PEUGEOT, ilk nesil 208 ile, 10 yılı aşkın bir süre önce, otomotiv tarihinde en az gelişen unsurlardan biri olan sürüş pozisyonunda devrim yapma cesaretini gösterdi. Yenilikçi kokpit mimarisi o tarihten bu yana farklı modeller için neredeyse 10 milyon adet üretildi ve i-Cockpit® ürün gamının tamamına yayıldı. PEUGEOT araçlarının özgün bir özelliği haline gelen i-Cockpit, bugün gelinen noktada, sürücülerin ve yolcuların duygularını, güvenliğini ve konforunu iyileştirmedeki mükemmelliğini kanıtlamasıyla da öne çıkıyor.
PEUGEOT, ilk olarak 208 modelinde seri üretime dahil ettiği yenilikçi kokpit mimarisi i-Cockpit®’in 10. yılını kutluyor. 10 yıllık sürede 10 milyondan fazla PEUGEOT modeline uygulanan i-Cockpit®, sürekli geliştirilmeye devam ediyor, her yeni modelde yeni bir seviyeye getirilerek markanın imza özelliklerinden biri de olmaya devam ediyor. i-Cockpit® konsepti, o tarihten bu yana değişmeyen üç temel unsura sadık kalmaya devam ediyor. Bunlar; daha iyi bir sürüş hissi ve kullanım kolaylığı için kompakt bir direksiyon simidi, sürücünün gözlerini yoldan ayırmadan sürüş bilgilerini görmesini sağlayan yükseltilmiş bir ekran ve sürücünün otomobilin temel işlevlerini yönetmesine olanak tanıyan, kolayca erişilebilen ve görülebilen büyük bir merkezi dokunmatik ekran.

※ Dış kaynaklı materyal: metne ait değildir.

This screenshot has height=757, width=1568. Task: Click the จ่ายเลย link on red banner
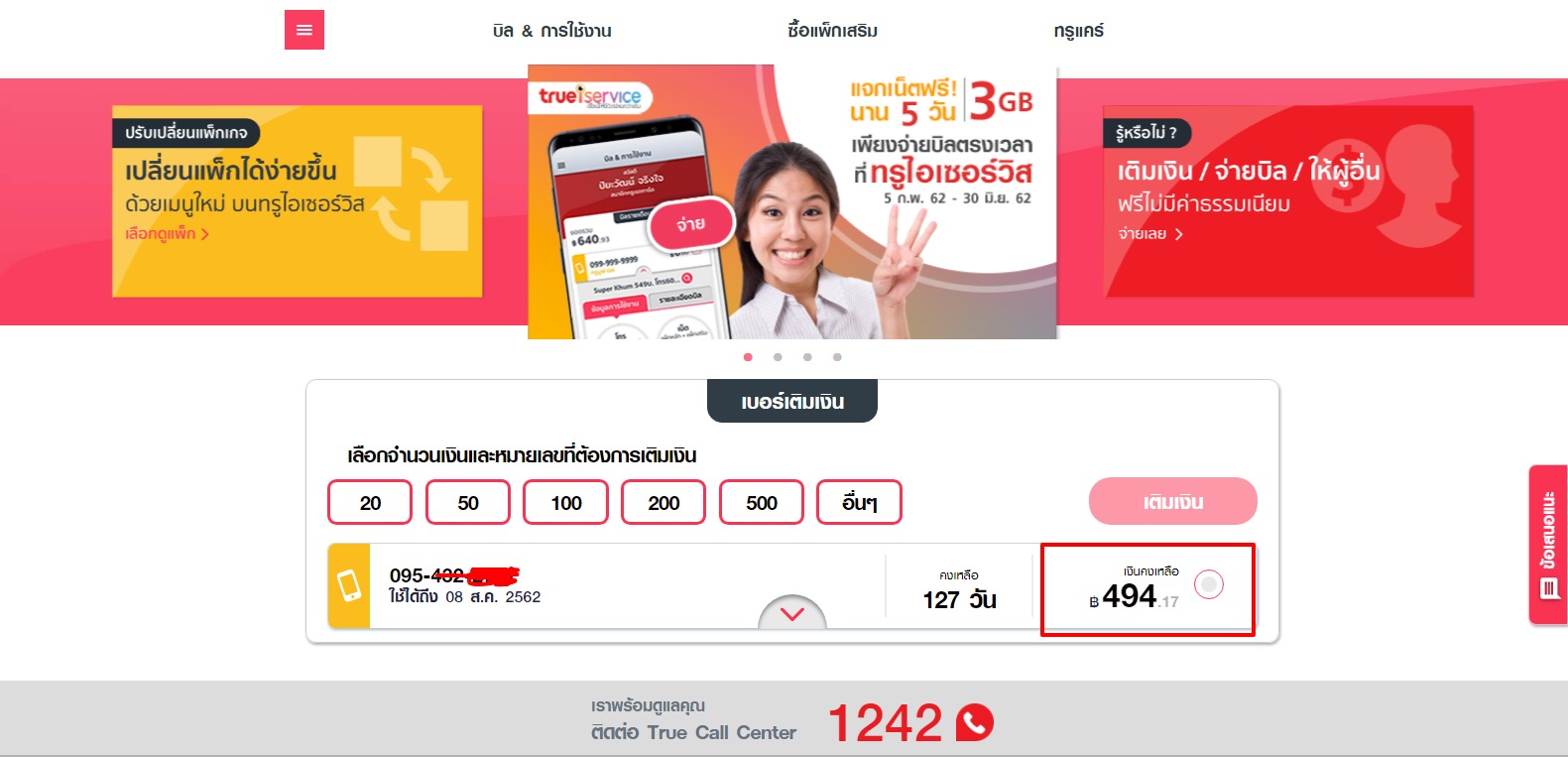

i-Cockpit® ile ilk tanışma PEUGEOT SR1 ile oldu
i-Cockpit®’in hikayesi, aslında 2010 yılında, markanın gelecekle ilgili düşüncelerini gözler önüne seren zarif coupé-cabrio PEUGEOT SR1 konsept otomobilinin Cenevre Otomobil Fuarı’nda tanıtılmasıyla başladı. Buna, geleneksel tasarım ve ergonomi kodlarını alt üst eden, devrim niteliğinde bir sürüş pozisyonu da dahildi. PEUGEOT ekipleri o zamanlar sürücü koltuğunu daha fazla araç içi duygu, daha fazla ergonomi ve daha fazla güvenlik için geliştirmek istiyorlardı. Tasarımcılardan ve mühendislerden oluşan küçük bir ekip çalışmaya başladı. Kısa sürede, daha küçük bir direksiyon simidi önerisi ortaya çıktı. O zamana kadar bir otomobil direksiyonu büyüktü ve ekrandaki bilgiler direksiyon simidinin içinden okunuyordu. Ancak ekranın ve direksiyonun bu geleneksel konumlandırması dikkat dağıtıcıydı. Bilgileri okumak için en iyi pozisyon göz hizasıydı. Dolayısıyla, bilgilerin göz hizasında olması gerekiyordu. Daha küçük bir direksiyon simidi ile birleştirilen bu yeni konum, “Yükseltilmiş Gösterge Ekranı” olarak bilinen ekrana sahip, tamamen yeni bir sistem yarattı. Tüm kontrolleri basitleştiren ve ek olarak bağlantı sağlayan bir dokunmatik ekran da eklendi. Bu, PEUGEOT için dokunmatik ekranların başlangıcıydı.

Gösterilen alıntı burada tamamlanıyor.